Nihari to the rescue!

With the iftar offerings going from bad to worse, and haleem and nombu kanji competing for the worst dish awards, I almost forgot about a dish that won me over last year. Served at the ITC Grand Chola, the Nihari was new introduction to the city’s iftar palate, but one that was poorly advertised. I checked with ITC and it was available this year too, so come Sunday, the family iftar eat out happened at Cafe Mercara.

It was as set menu. We were offered a choice between haleem and nihari for one dish and choice of breads for the second main course. A platter of fruits, dates and a rose sherbet arrived first to help the stomach ease into the next course.

There was no next course. All three courses arrived together in a neat set menu, similar to the Welcome meals served at ITC hotels. Since we were four adults (and two kids, their drinks came free), we were able to sample both the haleem and the nihari (and four different breads in each of our plates). Biriyani and Dhal Makhni completed the well plated platter.

The Nihari, a slow cooked broth with lamb marrow, had meat falling off the bone with ease, with some saltiness of the broth adding a nice flavour tone and the pink meat giving out all the flavour notes of a beautifully cooked lamb. Dhal Makhni at ITC hotels are usually spot on and today was no different.

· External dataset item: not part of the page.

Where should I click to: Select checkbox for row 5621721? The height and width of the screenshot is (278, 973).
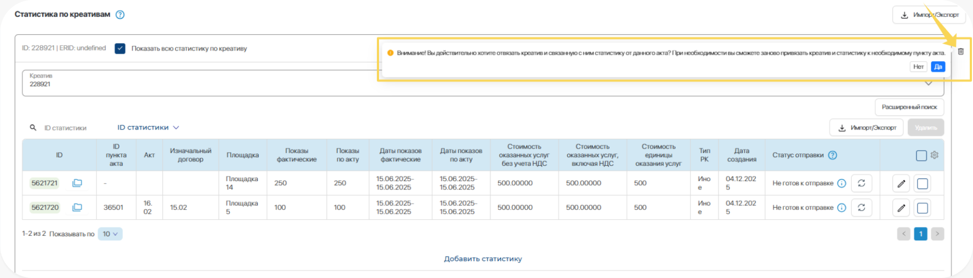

Four pieces of naan and butter naan and garlic naan and roti simply eased into the tummy.
The biriyani was all meat with a little rice here and there. Seriously! Every plate had good portions of succulent meat that the kids also enjoyed as there was so much to share. I also gulped down some haleem from my sister’s plate (and sneaked it into the photo)! Thankfully, the haleem was good as I had given up on haleem in Chennai. Thankfully!

A saffron phirni in a mud pot served chilled and thick with saffron dominating the plate completed an excellent iftar meal for the first time this Ramadan. We paid Rs. 6004 including all taxes for four adults with enough food to share with the two kids. This is probably the only place in Chennai serving a sit down iftar meal, appropriately priced!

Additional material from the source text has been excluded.